Reuters.com reports two Garuda Indonesia flights heading to Saudi Arabia had to change course and return to Jakarta due to a missile test carried out by India this week, an Indonesian foreign ministry spokesman said on Friday.

"We are trying to attain clarification from India about notification," said foreign ministry spokesman Kristianto Legowo. "We will immediately seek clarification from the Indian ambassador here."

The StarTribune reports the plane was carrying 413 passengers returned to Jakarta and took off again for Jeddah seven hours later. Another plane had to delay its departure because of the incident. The Agni III missile, which is designed to reach 1,900 miles, was launched from Wheeler Island off the eastern state of Orissa and is said to be capable of carrying up to a 300-kiloton nuclear warhead.



Browns Valley receives grant for flood

Kare11.com reports the city of Browns Valley will receive a state grant for $264,000 as the western Minnesota town continues to clean up after a big spring flood. The grant will help pay for clearing debris and repairing public facilities, with $203,000 going toward fixing city streets.
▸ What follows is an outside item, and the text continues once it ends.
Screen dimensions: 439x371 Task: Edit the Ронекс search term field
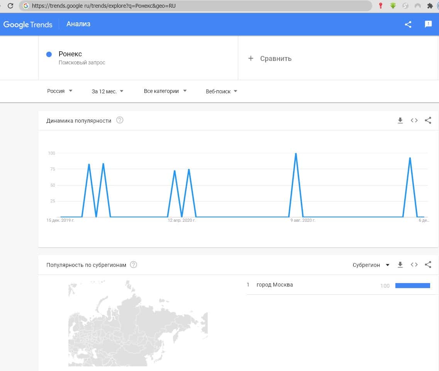point(70,54)
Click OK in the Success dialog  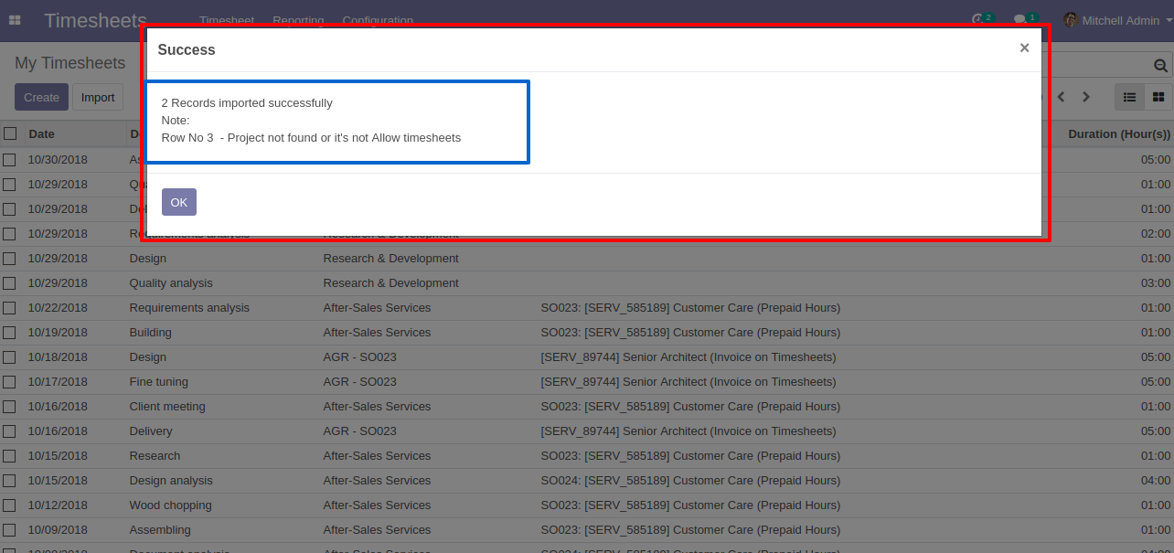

Minnesota always comes together to help communities recover from natural disasters and this is another good piece of assistance," Gov. Tim Pawlenty said in a news release Thursday.

The StarTribune reports, in Browns Valley on March 14 an ice jam on the Little Minnesota River caused flooding that forced about 100 people from their homes in the town of 650. Pawlenty said other state agencies are looking for help for the community to recover from the flood.



Girl stabs her newborn 135 times

The StarTribune reports a 17-year-old Oakdale girl told police she gave birth on the laundry room floor early Monday, then panicked and stabbed the baby girl after seeing her move a finger. Investigators found the baby in a bloody garbage bag outside the teen's home with 135 stab wounds, most of the punctures were in the chest. The Ramsey County medical examiner's office said the baby was born alive and bled to death.

Nicole M. Beecroft was charged with first-degree premeditated murder Thursday in Washington County District Court.

ABC.com reports Beercroft's mom told police she did not know her overweight daughter was pregnant. Authorities were tipped off Tuesday when an anonymous caller told police that a cashier at a Cub Foods grocery store in St. Paul had given birth to a stillborn baby and threw it in the garbage at her home.

"She kills the baby and now her life will be changed forever," said Washington County Attorney Doug Johnson.



Imus apologizes for comments aimed at Rutgers women's basketball team

The StarTribune reports the Rutgers women's basketball team accepted radio host Don Imus' apology Friday for insulting them on the air, saying that he deserves a chance to move on but that the team hopes Imus will learn from his mistake.

"We still find his statements to be unacceptable, and this is an experience that we will never forget," coach C. Vivian Stringer read from a team statement a day after the team met personally with Imus and his wife.

NyTimes reports CBS finally after a week decided to fire Imus for the remarks he made about the Rutger's team. Mr. Imus, who has been broadcasting his program for more than 30 years, no longer has a home on either national radio or television.

Both CBS and MSNBC, who carried the show, were under pressure from women's groups and from black activists groups that were trying to get rid of the Imus. The decision to fire Imus came right before him and the Rutgers team met for Imus' apology at the governor's mansion in Princeton.